New Knick Andrea Bargnani hears some booing after slow start in opener

Andrea Bargnani of the Knicks controls the ball

Andrea Bargnani of the Knicks controls the ball against the Milwaukee Bucks at Madison Square Garden. (Oct. 30, 2013) (Credit: Jim McIsaac)

It was supposed to be a new beginning for Andrea Bargnani.

Traded from Toronto to the Knicks in July, Bargnani has a new uniform, new teammates and a new group of hometown fans. Unfortunately for the 7-foot Italian, he also had the same old shooting problems that had plagued him last year in Toronto and in the preseason here with the Knicks.

It took a little more than one quarter as a Knick for Bargnani to hear his first boos at the Garden as fans began to jeer after he missed his fourth consecutive field goal in the second quarter of Wednesday night's 90-83 win over the Milwaukee Bucks. Bargnani, whom the Knicks were hoping would be a secondary scoring option behind Carmelo Anthony, picked up his game somewhat in the second half, finishing with six points and shooting 3-for-9 in 17 minutes of play.

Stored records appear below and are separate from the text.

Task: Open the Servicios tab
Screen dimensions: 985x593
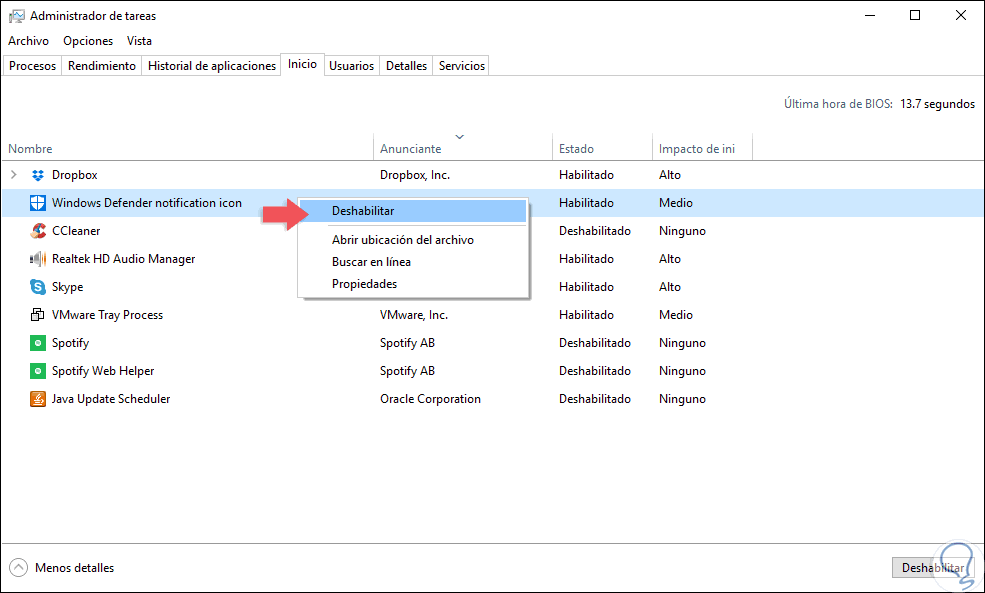Action: coord(462,66)
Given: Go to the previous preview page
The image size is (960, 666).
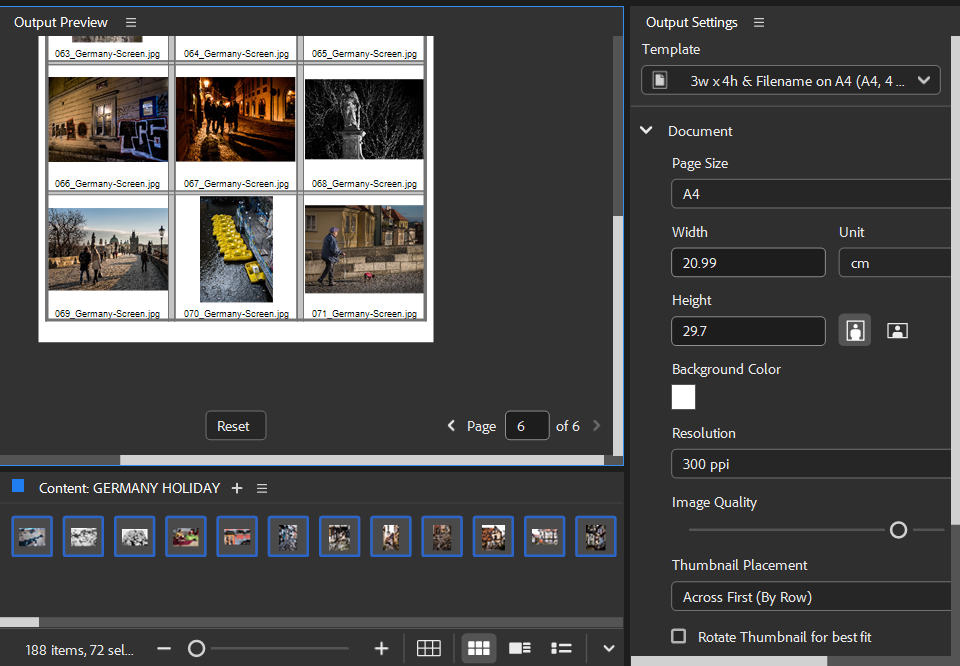Looking at the screenshot, I should [451, 426].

Bargnani's teammates and coach, however, believe that it's only a matter of time before he gets comfortable with their offense and his new surroundings and becomes the scorer they need him to be.

"This is New York. It's the Garden. And it's the show," center Tyson Chandler said. "Once he gets past all of that he'll be fine. All of his teammates love him and we think he's going to be the key. He's going to be huge for us."

Though it's hard to get terribly concerned about statistics in the preseason, Bargnani's numbers were far from huge. He finished the preseason shooting just 38 percent from the field (24-for-63). He also missed 12 of his 15 three-point attempts. With Bargnani on the floor in the preseason, the Knicks were outscored by 65 points.

Bargnani, who started all seven preseason games, did not start Wednesday night because coach Mike Woodson decided that it was better to go with a smaller, three-guard lineup against the Bucks. He could start Thursday night in Chicago, but even if he doesn't, coach Mike Woodson is committed to getting him more playing time.

"I think it's both just understanding what I want and [him] trying to find his niche in terms of what he's capable of doing," Woodson said of the reasons behind Bargnani's struggles. "I understand the young man; I've just got to help him more. There's not a whole lot he's not doing. He's trying to give effort. I've got to help him. It's just the first game: We've got a long way to go. He'll be fine."

Bargnani is hoping that the move to New York will rejuvenate his career after seven difficult years in Toronto. The No. 1 pick in the 2006 draft, Bargnani never panned out to be the next Dirk Nowitzki or Pau Gasol. During the past two seasons in Toronto, he appeared in 66 games.

After Wednesday night's game, however, he was feeling pretty good about his new team.

"I'm not concerned about my offense," Bargnani said. "It's never been a problem. I'm still out of rhythm right now. I'm not worried about my offense."